A esto se suma que tras dejar el poder, Blair fue nombrado enviado especial del Cuarteto para Medio Oriente (Naciones Unidas, Estados Unidos, Unión Europea y Rusia), con la misión de impulsar la reconstrucción y el desarrollo palestino. Su gestión fue percibida como estéril y sesgada: se centró en promover proyectos económicos bajo control israelí y evitó confrontar sobre los temas de fondo -los asentamientos ilegales, el bloqueo de Gaza y la falta de soberanía real palestina-. En la práctica, terminó siendo la cara amable de una política que consolidó el status quo.
Por eso su inclusión en este nuevo esquema de paz suena, para muchos, a una provocación más que a un gesto conciliador. El líder británico encarna lo que esta negociación pretende superar: la imposición externa disfrazada de mediación. Es un símbolo del colonialismo diplomático del siglo XXI. Ése donde las potencias administran la paz de los otros sin pagar el precio del conflicto. Su regreso a escena erosiona la confianza incluso antes de que el plan empiece a aplicarse.
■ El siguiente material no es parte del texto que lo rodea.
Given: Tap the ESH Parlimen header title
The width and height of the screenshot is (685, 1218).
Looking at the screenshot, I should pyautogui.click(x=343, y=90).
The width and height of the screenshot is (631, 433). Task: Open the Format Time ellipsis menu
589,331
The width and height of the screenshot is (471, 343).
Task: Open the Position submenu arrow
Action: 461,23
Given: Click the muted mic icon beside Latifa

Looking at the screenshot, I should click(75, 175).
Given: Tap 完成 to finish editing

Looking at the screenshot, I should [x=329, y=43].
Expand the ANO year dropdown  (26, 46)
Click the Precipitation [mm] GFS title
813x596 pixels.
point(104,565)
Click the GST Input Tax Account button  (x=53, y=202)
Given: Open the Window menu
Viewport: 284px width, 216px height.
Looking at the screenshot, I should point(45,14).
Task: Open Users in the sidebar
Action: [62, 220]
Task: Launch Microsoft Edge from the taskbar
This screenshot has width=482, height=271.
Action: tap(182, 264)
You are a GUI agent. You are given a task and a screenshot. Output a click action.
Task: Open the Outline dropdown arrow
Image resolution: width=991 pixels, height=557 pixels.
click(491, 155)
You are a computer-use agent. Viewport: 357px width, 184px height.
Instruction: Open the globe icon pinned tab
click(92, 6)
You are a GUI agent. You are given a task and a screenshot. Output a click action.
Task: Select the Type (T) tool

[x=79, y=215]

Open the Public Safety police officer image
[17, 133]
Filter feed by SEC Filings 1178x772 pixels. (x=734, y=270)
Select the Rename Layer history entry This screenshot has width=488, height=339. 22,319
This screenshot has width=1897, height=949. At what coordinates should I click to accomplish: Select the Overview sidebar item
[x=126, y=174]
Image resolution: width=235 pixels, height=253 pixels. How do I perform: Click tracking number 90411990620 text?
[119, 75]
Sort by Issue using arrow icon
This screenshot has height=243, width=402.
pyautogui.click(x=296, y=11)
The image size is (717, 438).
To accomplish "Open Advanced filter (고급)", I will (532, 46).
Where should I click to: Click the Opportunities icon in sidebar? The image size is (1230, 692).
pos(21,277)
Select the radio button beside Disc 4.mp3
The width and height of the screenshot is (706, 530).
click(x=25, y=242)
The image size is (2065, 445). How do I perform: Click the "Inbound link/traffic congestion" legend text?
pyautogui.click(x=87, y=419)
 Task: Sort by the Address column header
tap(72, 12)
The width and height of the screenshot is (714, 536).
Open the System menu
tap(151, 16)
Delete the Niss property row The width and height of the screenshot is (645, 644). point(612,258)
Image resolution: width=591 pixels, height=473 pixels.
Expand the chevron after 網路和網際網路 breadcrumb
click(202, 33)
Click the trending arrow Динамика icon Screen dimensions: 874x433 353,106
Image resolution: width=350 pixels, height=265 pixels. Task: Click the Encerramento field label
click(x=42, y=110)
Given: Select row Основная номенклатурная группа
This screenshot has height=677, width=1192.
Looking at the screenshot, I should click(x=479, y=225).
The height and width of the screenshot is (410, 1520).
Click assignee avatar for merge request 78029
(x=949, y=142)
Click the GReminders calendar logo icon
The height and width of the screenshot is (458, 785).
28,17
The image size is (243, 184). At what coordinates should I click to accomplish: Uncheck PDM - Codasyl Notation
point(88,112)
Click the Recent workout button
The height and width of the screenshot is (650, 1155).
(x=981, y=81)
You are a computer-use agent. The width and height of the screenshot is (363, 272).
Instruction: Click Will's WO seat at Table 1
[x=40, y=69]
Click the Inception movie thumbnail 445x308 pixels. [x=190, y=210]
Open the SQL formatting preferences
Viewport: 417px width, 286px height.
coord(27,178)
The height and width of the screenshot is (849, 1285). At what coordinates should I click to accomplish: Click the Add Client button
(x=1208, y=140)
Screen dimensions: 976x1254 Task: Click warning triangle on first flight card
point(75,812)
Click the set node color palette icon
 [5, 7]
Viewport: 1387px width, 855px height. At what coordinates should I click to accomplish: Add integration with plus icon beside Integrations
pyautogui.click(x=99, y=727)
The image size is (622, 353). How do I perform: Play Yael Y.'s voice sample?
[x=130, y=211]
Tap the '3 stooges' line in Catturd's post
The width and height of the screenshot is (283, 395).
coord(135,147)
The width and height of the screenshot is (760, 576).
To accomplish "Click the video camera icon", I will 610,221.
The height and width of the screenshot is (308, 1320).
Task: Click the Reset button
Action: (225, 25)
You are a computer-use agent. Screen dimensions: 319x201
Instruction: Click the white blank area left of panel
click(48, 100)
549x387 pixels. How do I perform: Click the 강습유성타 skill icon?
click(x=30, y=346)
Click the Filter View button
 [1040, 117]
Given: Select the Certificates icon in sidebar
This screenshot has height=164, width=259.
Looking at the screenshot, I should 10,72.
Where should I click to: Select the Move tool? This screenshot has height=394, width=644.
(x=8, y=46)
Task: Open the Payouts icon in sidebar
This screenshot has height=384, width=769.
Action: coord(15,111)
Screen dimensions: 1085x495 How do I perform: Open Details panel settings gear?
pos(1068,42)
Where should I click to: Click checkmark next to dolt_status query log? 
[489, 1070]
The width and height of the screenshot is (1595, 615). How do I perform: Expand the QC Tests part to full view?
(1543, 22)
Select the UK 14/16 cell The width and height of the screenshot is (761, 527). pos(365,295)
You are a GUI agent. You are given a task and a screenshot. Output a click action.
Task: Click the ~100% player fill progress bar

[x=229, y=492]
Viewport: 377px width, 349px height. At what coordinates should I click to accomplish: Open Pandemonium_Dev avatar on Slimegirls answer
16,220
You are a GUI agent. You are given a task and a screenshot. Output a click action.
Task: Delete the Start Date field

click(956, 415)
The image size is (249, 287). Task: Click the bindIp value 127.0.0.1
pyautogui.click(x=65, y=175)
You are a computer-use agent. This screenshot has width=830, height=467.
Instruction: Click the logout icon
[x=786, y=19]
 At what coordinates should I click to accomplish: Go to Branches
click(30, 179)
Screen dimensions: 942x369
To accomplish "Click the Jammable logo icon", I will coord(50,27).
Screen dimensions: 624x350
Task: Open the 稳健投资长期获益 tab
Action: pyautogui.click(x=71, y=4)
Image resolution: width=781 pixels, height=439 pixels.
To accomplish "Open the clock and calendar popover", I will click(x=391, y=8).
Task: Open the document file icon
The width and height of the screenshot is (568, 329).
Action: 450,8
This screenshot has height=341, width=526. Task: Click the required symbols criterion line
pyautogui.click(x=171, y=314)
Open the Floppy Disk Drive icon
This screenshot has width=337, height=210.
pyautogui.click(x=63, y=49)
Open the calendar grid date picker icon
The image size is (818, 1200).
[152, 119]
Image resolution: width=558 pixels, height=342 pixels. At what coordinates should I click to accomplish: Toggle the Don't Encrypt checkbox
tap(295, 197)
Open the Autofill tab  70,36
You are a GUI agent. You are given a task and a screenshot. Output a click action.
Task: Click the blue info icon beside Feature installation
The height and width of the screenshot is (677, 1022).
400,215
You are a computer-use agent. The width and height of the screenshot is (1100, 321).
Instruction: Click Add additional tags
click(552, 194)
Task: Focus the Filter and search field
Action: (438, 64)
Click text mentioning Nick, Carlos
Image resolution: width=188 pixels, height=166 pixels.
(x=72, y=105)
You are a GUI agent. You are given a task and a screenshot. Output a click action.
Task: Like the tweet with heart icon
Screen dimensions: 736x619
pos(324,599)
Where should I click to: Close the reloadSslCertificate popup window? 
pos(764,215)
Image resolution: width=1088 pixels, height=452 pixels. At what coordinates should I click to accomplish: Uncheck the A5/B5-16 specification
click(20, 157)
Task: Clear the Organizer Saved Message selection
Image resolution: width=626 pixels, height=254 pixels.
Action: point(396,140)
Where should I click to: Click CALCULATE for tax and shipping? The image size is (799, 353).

¿Habrá paz? Habrá un respiro, sí. Habrá intercambio de rehenes, cese de bombardeos, quizá reconstrucción parcial. Pero una paz verdadera -esa que garantiza derechos, voz y autodeterminación- todavía no se percibe en el horizonte.
Lo que se está construyendo es una paz bajo contrato, diseñada desde despachos extranjeros, con cláusulas opacas y protagonistas cuestionados. Una paz que, si no cambia de raíz, puede convertirse en el preludio elegante del próximo desastre.